通过循环伏安方法判断出在此电沉积条件下,锡的电沉积行为为三维成核与生长机理,且主要受扩散控制。采用电势阶跃的方法研究了不同过电位下瞬时成核与连续成核类型,成核与生长速率常数等。结果表明,镀锡板电沉积随着过电位的增大,成核与生长机制由连续成核转变为瞬时成核。考虑到沉积过程伴随着析氢反应,基于成核与析氢过程总电流建立了新的电流—时间曲线模型,并以此计算出镀锡板真实的成核与生长速率常数。阶跃结果表明,较低恒电位沉积时,沉积总电流主要由锡的成核与生长电流和基底表面的析氢反应电流,以及锡核表面的析氢反应电流三部分组成;较高恒电位沉积时,沉积总电流主要由锡的成核与生长电流和锡核表面的析氢反应电流组成。
同时采用电化学阻抗研究了镀锡板电沉积机理。结果表明,镀锡板电沉积过程的电荷转移电阻与沉积过电位间存在着指数衰减的关系。进一步采用电化学电位噪声的方法探讨了电位噪声特征与镀层结构间的对应关系。当镀锡板结晶颗粒较大或有枝晶时,电位噪声波动幅动较大且电位出现正移,而当镀锡板表面平整致密时,电位噪声波动幅动较小且电位正移值很小。相对能量分布谱得到的沉积过程中的生长能量与X射线衍射测得的镀锡板的晶粒尺寸具有随恒电流变化相同的变化趋势。

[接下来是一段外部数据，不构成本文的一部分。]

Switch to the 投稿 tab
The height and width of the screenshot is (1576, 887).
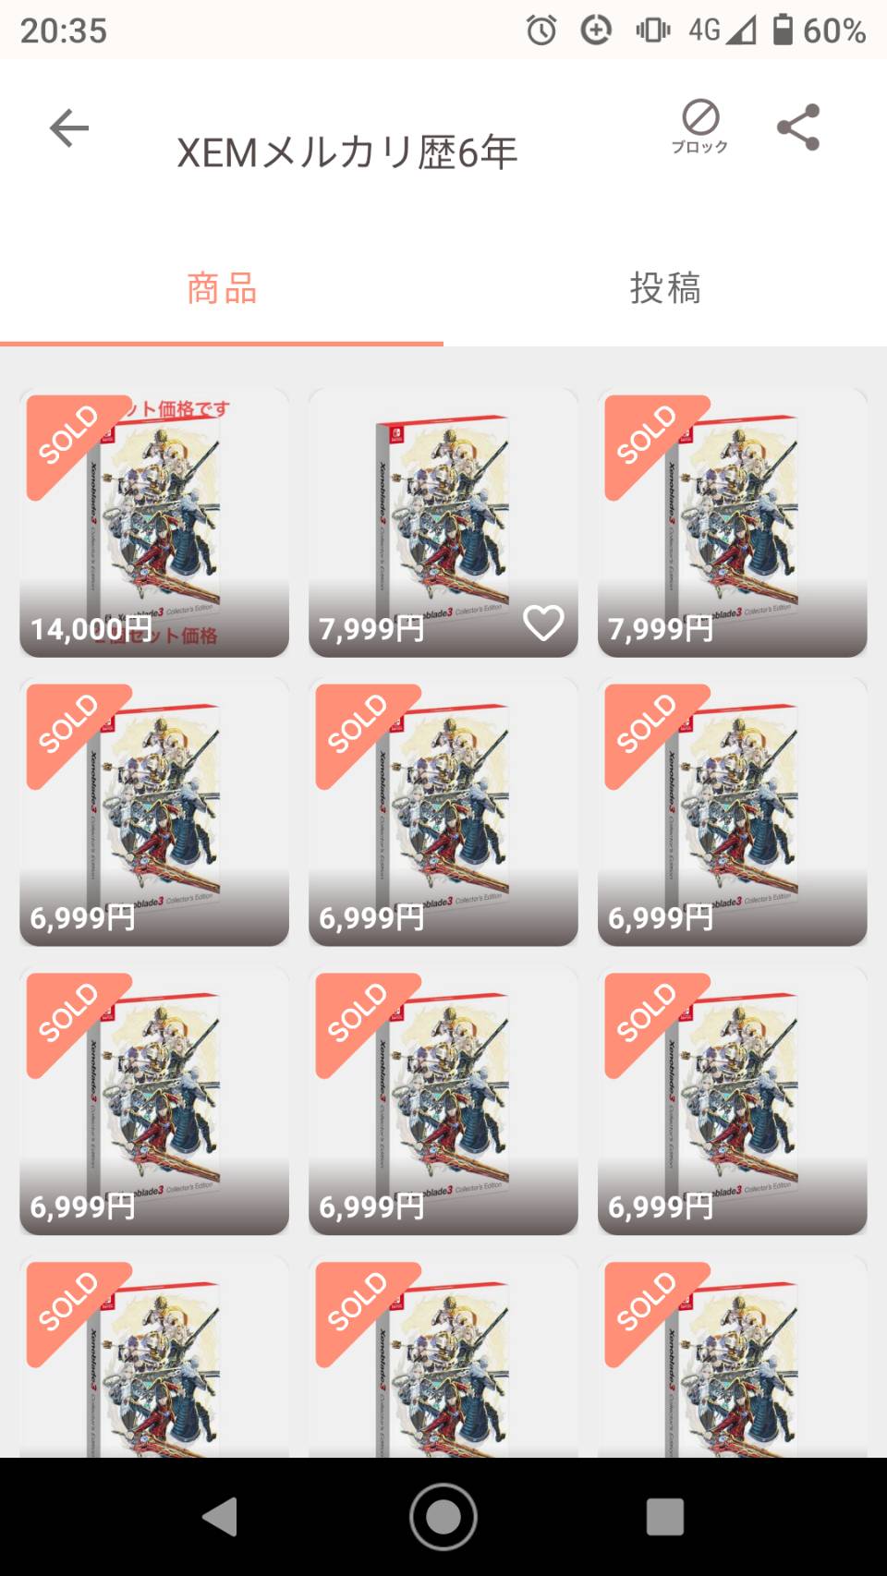click(x=665, y=289)
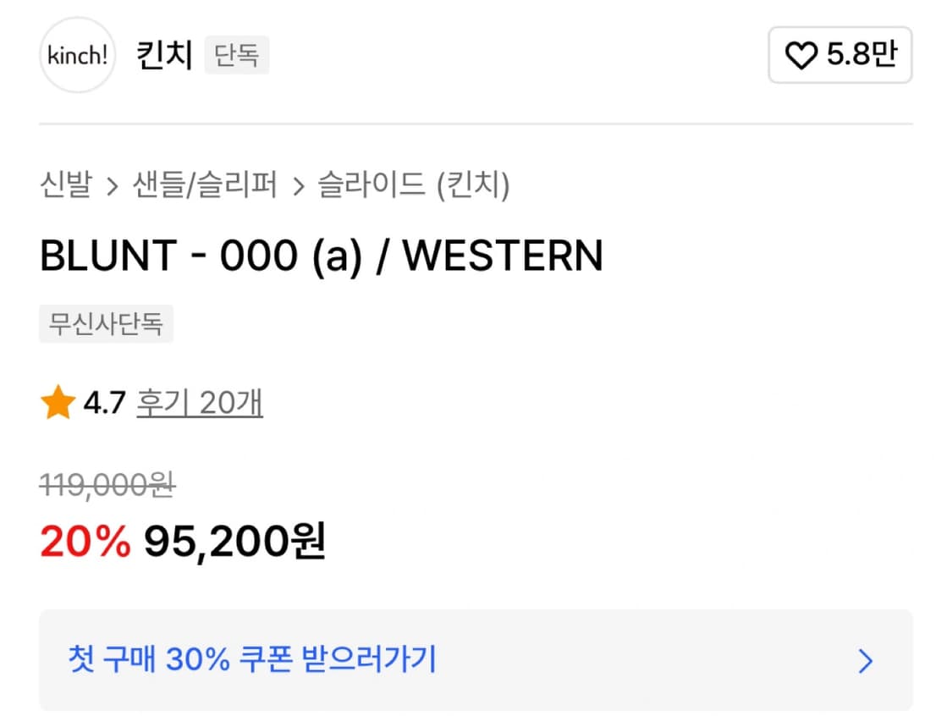Click the 단독 badge next to brand name
The image size is (952, 716).
236,55

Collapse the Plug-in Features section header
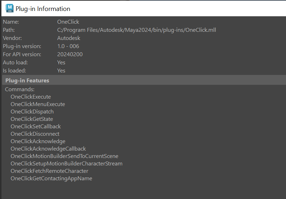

其次,论文研究了镀锡板的软熔工艺与性能。利用电化学测试和表面分析手段研究了软熔处理温度和时间对镀锡钢板中合金层及其在3.5%NaCl溶液中腐蚀电化学行为的影响。结果显示,软熔处理温度和时间增加,镀锡钢板的合金层数量增多,且腐蚀电位正移,对应腐蚀速率下降。与锡偶接后,脱锡处理后的镀锡钢板初始阶段作为阴极而锡作为阳极。然而经过一段时间后,电偶对的极性反转。而且,软熔处理温度和时间增加,电偶电流下降。
最后,论文探讨了镀锡板的钝化工艺与性能。以镀锡板的耐蚀性能为指标,采用极化曲线和电化学阻抗谱的方法研究了不同工艺下的钝化镀锡板的耐蚀性能。结果表明,钝化镀锡板耐蚀性能随着浓度、时间以及温度呈现出先上升而下降的趋势,这是钝化膜的生成与氧化膜的溶解共同作用的结果。
Electrolytic tinplate is widely used in various forms of items such as chemical, paint, spray, food and beverage packaging and manufacturing of various kinds of vessels. For a long time, electroplating mechanism and corrosion resistant properties of tin plate has been the special concern of the production enterprises. Nucleation and growth mechanism has the very big impact on the electrodeposition of coating structure, phase composition, further influence on the performance of the coating corrosion resistance and its wide application. The study on electrodeposition nucleation/growth mechanism by electrochemical methods and technology (chronoamperometry, cyclic voltammetry (CV), electrochemical impedance spectroscopy (EIS), electrochemical noise (EN)) is beneficial to explore and understand metal electrodeposition of electrochemical theory, development of new type electroplating additives, improve the corrosion resistant ability of electrolytic tinplate, etc., which also has extremely important theoretical and practical significance. Meanwhile, reflowing and passivation are two important ways to improve the corrosion resistance of tinplate. The study on the effect of different technological parameters on the corrosion resistance helps to optimize these parameters to get the best corrosion resistance of tinplate.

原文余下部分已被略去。